Mazepin, der seinen Anteil an dem Unternehmen von 100% auf 48% kurz nach der Invasion der Ukraine reduzierte, war für einen Kommentar nicht erreichbar. Die Werke Tambov, Perm und Kazan antworteten nicht auf Fragen, die an die auf ihren Websites oder in Unternehmensunterlagen aufgeführten E-Mail-Adressen gesendet wurden.
Ein Stahlwerk in Sibirien, das dem in London gelisteten Evraz gehört, lieferte 5.000 metrische Tonnen Toluol – eine Zutat für TNT – an das Biysk Oleum Plant, zeigten die Eisenbahndaten. Evraz wurde 2022 von der britischen Regierung sanktioniert, weil es Stahl an das russische Militär lieferte.

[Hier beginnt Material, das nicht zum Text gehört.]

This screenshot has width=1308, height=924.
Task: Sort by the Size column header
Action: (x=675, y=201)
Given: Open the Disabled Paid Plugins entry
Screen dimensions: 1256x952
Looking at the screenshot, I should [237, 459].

In einer Erklärung sagte Evraz, dass es nur Toluol für „zivile Zwecke“ lieferte. Das Biysk Oleum-Werk, eine Einheit von Sverdlov, antwortete nicht auf Anfragen.

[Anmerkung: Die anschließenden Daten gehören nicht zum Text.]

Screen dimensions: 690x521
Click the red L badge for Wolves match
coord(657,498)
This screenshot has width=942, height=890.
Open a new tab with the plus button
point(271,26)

Im April 2024 listete die Regierung der Region Altai, zu der die Stadt Biysk gehört, das Werk unter den Herstellern, die ihre Produktion im Jahr 2023 „deutlich erhöht“ haben, um staatliche Verteidigungsaufträge zu erfüllen.
Reuters identifizierte zwei weitere milliardärsverbundene Unternehmen, die Chemikalien an Munitionsfabriken lieferten. Das Sredneuralsk Schmelzwerk (SUMZ) im Uralgebirge, gegründet vom Metallmagnaten Iskander Makhmudov, liefert Oleum – auch als rauchende Schwefelsäure bekannt – an die Pulverwerke Tambov, Kazan und Perm.
Die Lukoil-Raffinerie in Perm lieferte 6.500 metrische Tonnen Toluol an das Perm-Pulverwerk, Kazan und Biysk. Lukoil ist teilweise im Besitz des Milliardärs Alekperov, dem ehemaligen Präsidenten des Unternehmens. Wie andere auch, hat er 2022 viele Aktien abgestoßen, behielt aber einen 8,55%igen Anteil.
Die von Reuters überprüften Steuerrechnungen zeigten, dass die Lukoil-Anlage im vergangenen Jahr ein Lieferant für das Perm-Pulverwerk war. Sie dokumentierten auch Lieferungen von SUMZ an die Werke Kazan und Perm.
In einer Erklärung sagte Lukoil, dass seine Perm-Raffinerie „keine Sprengstoffe oder verwandte Komponenten herstellt“ und dass die Fragen von Reuters zu Lieferungen von dort „absurde Spekulationen“ enthielten.